Below are records; copy every line among them that contains the word "target".

**Information supplied**:
....
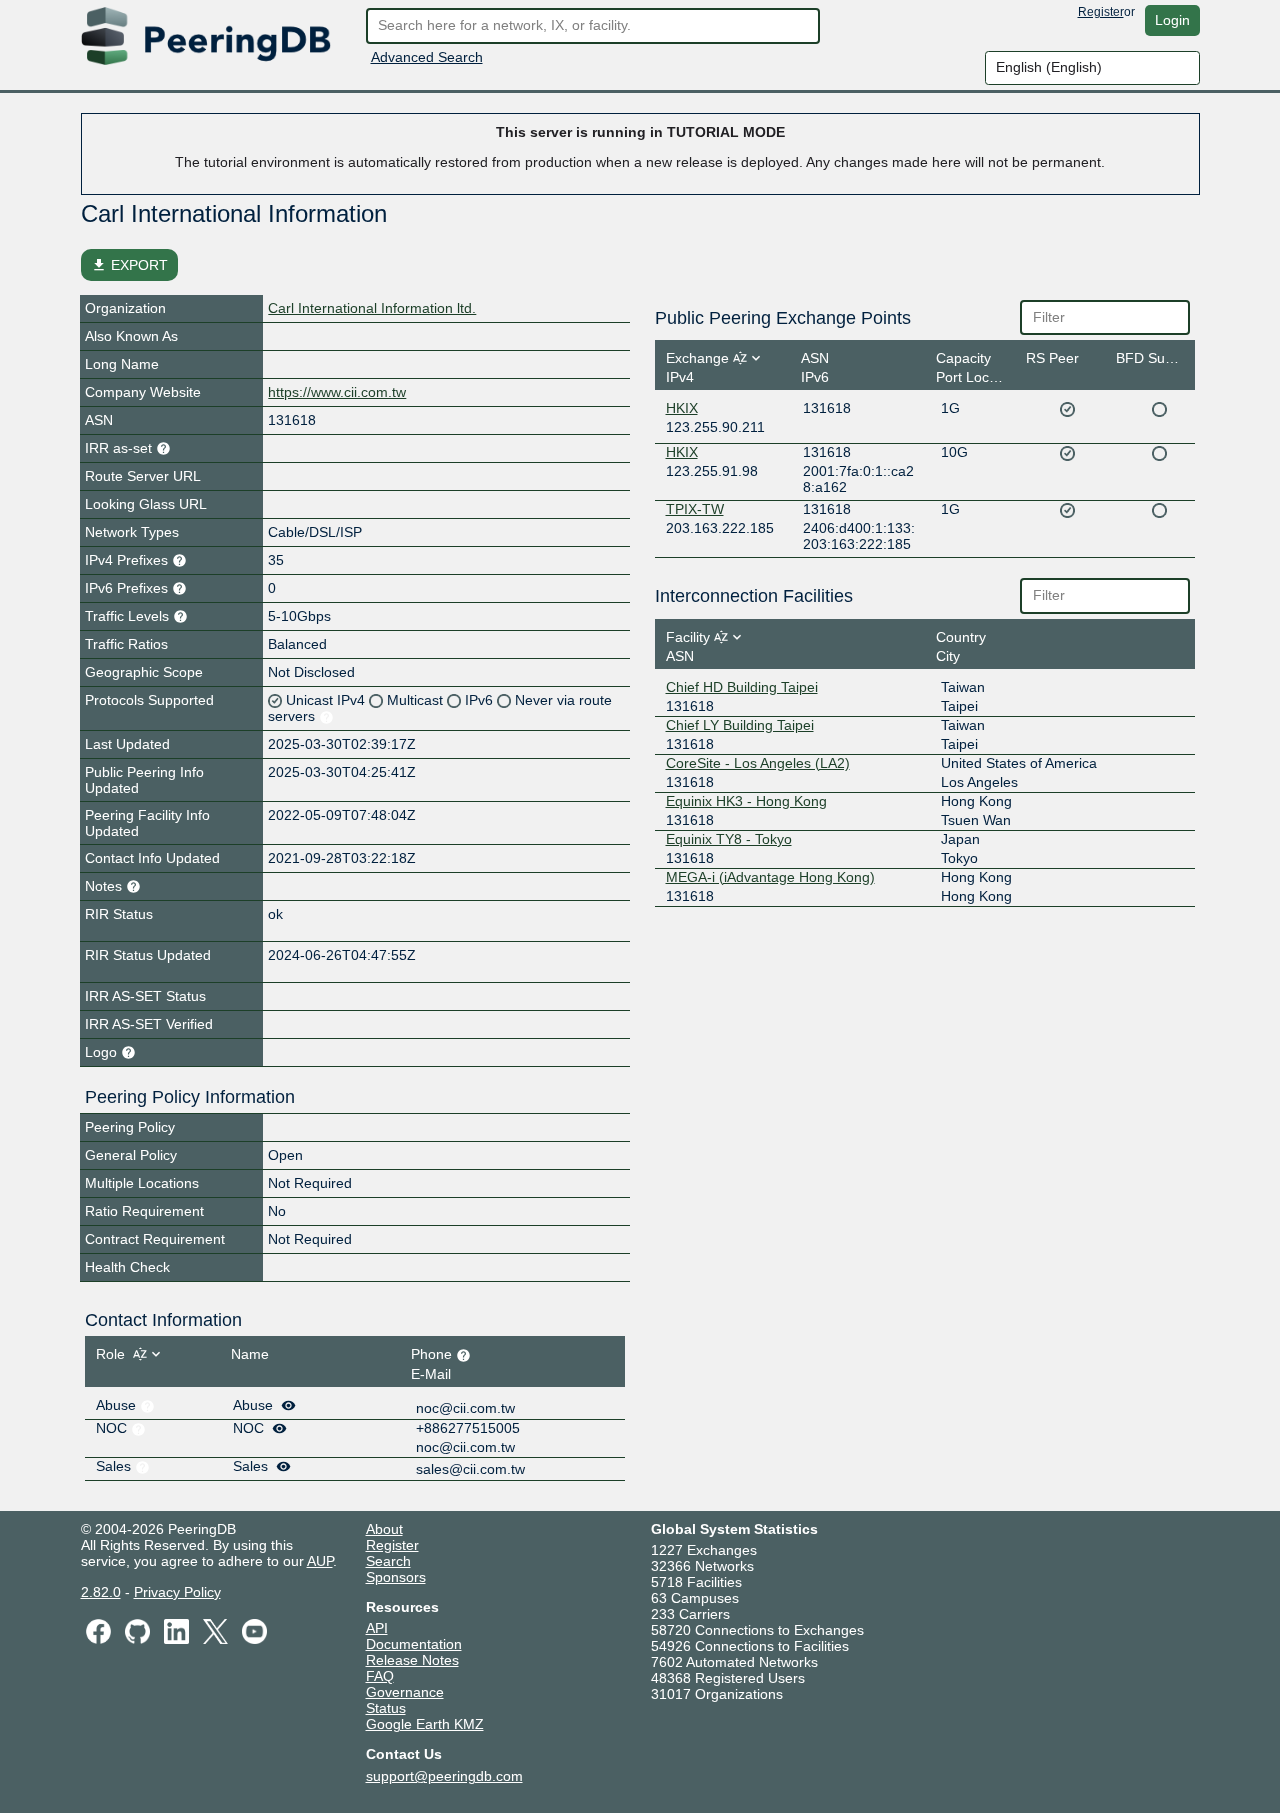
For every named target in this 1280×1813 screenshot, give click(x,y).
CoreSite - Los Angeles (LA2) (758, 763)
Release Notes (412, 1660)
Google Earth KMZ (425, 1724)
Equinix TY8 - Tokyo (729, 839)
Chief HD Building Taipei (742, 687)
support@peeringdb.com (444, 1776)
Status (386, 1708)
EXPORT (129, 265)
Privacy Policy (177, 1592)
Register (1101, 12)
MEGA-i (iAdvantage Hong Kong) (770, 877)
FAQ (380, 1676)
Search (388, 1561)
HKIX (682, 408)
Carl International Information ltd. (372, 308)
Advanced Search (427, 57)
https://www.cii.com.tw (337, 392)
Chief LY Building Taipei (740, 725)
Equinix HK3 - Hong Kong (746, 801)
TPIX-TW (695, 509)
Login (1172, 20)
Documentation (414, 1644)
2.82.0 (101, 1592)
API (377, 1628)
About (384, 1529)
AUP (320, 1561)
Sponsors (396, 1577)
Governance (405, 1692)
....
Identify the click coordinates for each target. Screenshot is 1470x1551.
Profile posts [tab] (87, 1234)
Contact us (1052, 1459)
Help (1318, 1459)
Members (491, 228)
....
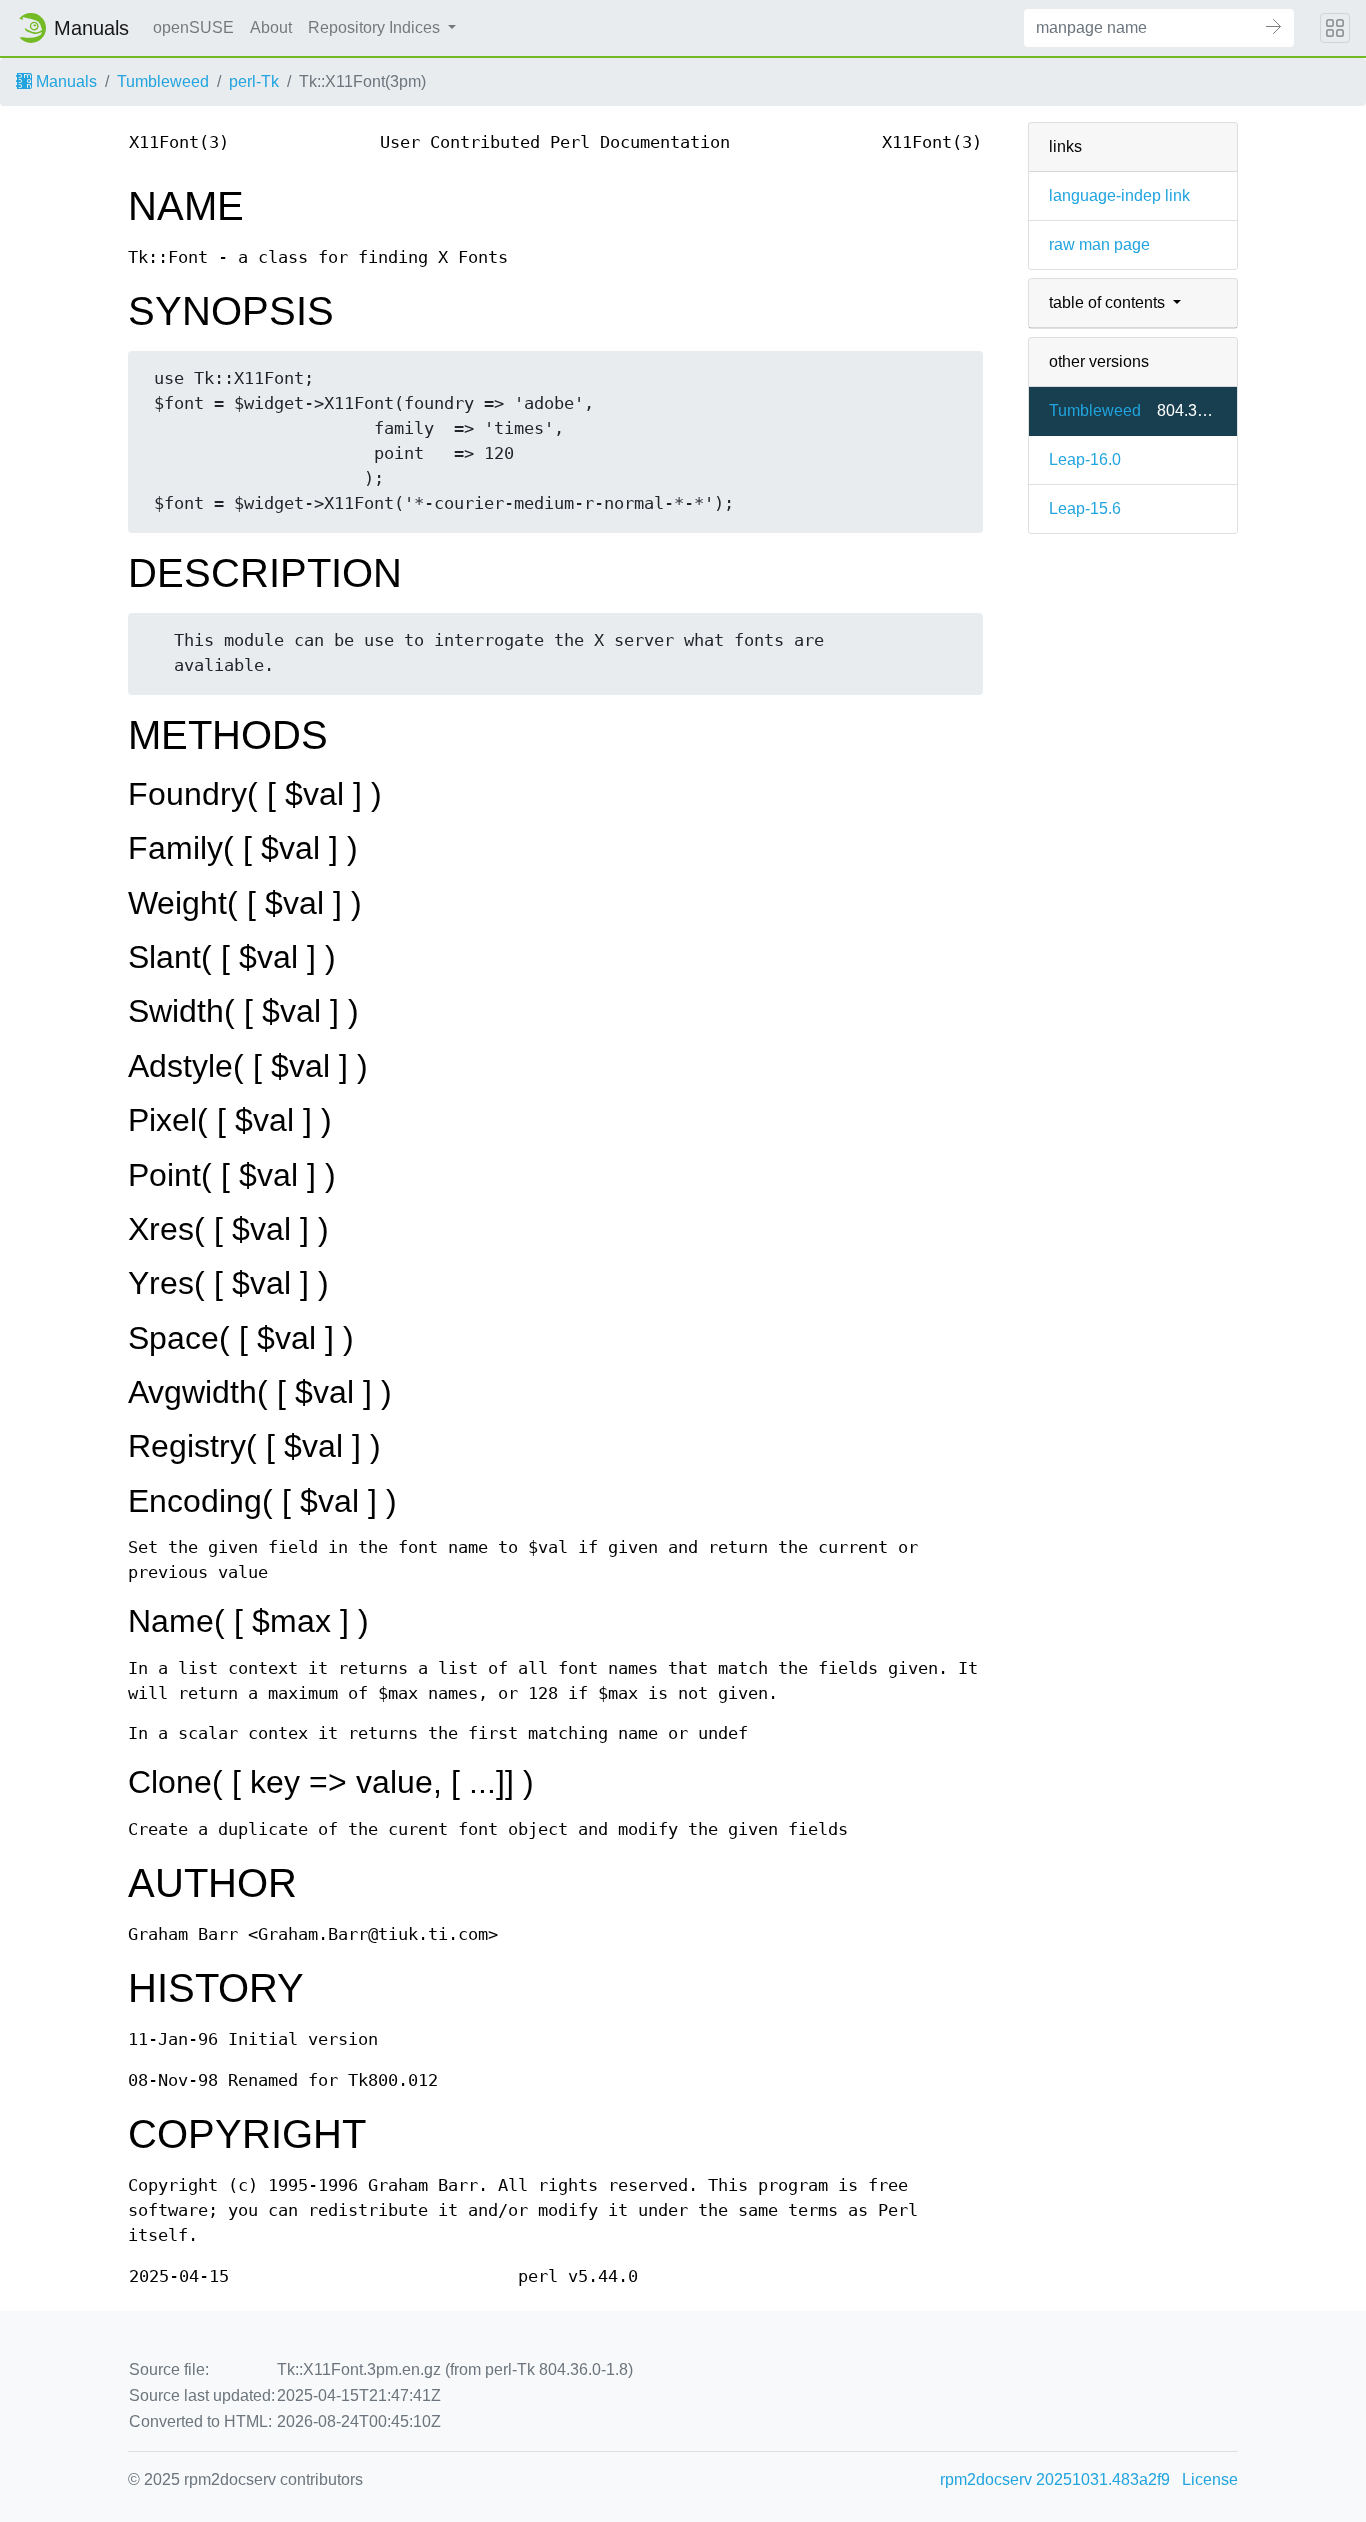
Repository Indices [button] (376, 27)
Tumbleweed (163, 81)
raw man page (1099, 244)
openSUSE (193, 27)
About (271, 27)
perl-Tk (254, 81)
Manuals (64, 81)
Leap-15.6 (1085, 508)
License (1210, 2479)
....
**Output for this task**:
For every named target in this 1280×1813 screenshot, give click(x,y).
Identify the click coordinates for each target. Screenshot is 1470x1551.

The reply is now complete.